Retrato em Chamas
Seu esqueleto ardeu em torpor. O frio percorreu cada centímetro de sua pele, mascarado pelas pontadas que suas pernas sentiam pelos constantes arrepios. Os punhos se fecharam tentando controlar os nervos que faziam seu corpo todo tremer. Um jato de falsa tranquilidade passou morfinando pela sua corrente sanguínea, talvez durasse algum tempo. O sonho acordando em sua pele, o fazia devanear ao encontro da origem daquela trama. Um teatro onde ele era a marionete, e o destino seu manipulador.
Os fios arqueavam e subiam lentamente, puxando consigo toda a pureza de seu ser. Não os via, mas os sentia na carne exposta, movimentos involuntários martirizando sua existência. A voz de mamãe soou nitidamente em sua mente, e as lembranças do que ela sempre lhe dizia vieram a tona. Mamãe não cansava de expor que seu filho precisava de uma boa dose de exorcismo pra tirar toda a sujeira daquele corpinho amaldiçoado, como gostava de proferir. Calado, ele apenas ouvia e continuava com suas brincadeiras pouco comuns. Nunca foi uma criança de muitos amigos, segundo ele seus companheiros imaginários o entendiam melhor.
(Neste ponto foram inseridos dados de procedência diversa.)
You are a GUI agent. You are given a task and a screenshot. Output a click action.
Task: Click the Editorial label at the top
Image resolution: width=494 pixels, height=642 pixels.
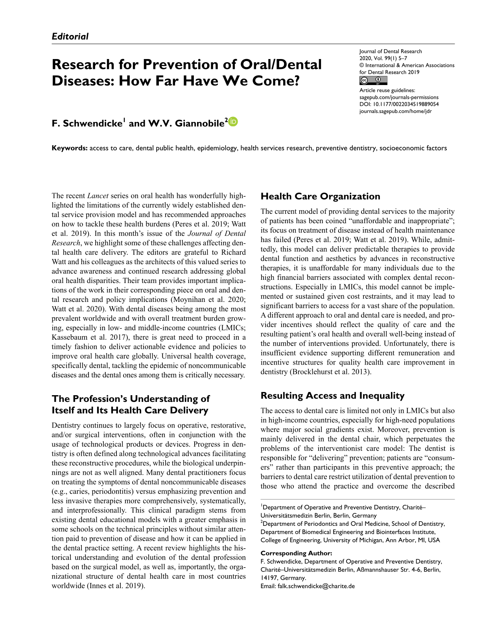70,36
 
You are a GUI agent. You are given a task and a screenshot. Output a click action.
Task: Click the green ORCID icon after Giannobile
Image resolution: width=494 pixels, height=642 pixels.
233,122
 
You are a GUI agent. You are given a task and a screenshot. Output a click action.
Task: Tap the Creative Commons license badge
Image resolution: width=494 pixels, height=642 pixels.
373,81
Claro que mamãe notava a anormalidade de seu filho, mas veio a descobrir, creio eu que tarde demais, que ele possuía uma afeição um tanto curiosa com olhos. Sim, olhos humanos. Seu olhar era tão penetrante que ele se via caindo em um abismo infinito toda a vez que tentava encarar alguém. Por isso caminhava com o rosto baixo, onde não corria o risco de perder o equilíbrio outra vez. Sua íris possuía uma cor característica, um tom melado enegrecido, de uma beleza incomparável.
Mas ele não entendia o porquê era diferente das outras crianças, e muito menos por que as pessoas o evitavam olhar nos olhos, embora a beleza fascinante as atraísse. Respondia em tom seco às perguntas feitas a ele, mas não deixava de ser doce. Sem dúvida era uma criança que intrigava, mas mamãe preferia ver nele uma aberração. E agora ele estava lá, contorcendo as lembranças em sua mente, ao passo que seu corpo lutava inutilmente para o tirar daquela situação. Tão, tão diferente.
Fazia dois anos que mamãe falecera, o retrato encardido dela continuava a repousar tristemente em sua cômoda carcomida pelo tempo. Agora ela parecia sorrir na foto, algo curioso, porque ela nunca fora de abrir seus lábios, a não ser quando esbravejava. Pensou ser sua imaginação, ou seria apenas um ângulo pelo qual nunca tinha visto? Não sei, mas nem ele tinha as respostas para esses acontecimentos. Talvez estivesse delirando, mesmo com a morfina ainda acariciando as paredes de suas veias.
Nunca conhecera seu pai, não que fosse de algum interesse, mas talvez ele soubesse o capítulo final de sua história. Mamãe nunca o mencionava, exceto quando seus atos a faziam lembrar-se dele. Pra ele nunca representou algum sinal positivo. Cresceu em meio a exclusões, xingamentos e rejeições, mas não passava de uma preliminar pro que viria a eclodir. Seu forte coração pulsava incessante, em ritmos desparelhos, como se ele tentasse acalmar-lhe porém algo lá dentro queria o oposto.
As imagens de sua infância percorreram como um filme, e ao desenterrar seu passado algo explodiu da sua alma, seus olhos tornaram-se fogosos e tudo ao seu redor ardeu em chamas. Mamãe parecia dar gargalhadas no seu retrato, e ele riu com ela. Arrebentou as cordas imaginárias que o seguravam, e descobriu ser o poder de sua mente mal controlada. A fera libertou-se e ele caminhou lentamente até o fogo, vendo-o crepitar e tudo ao seu redor ser engolido por labaredas famintas.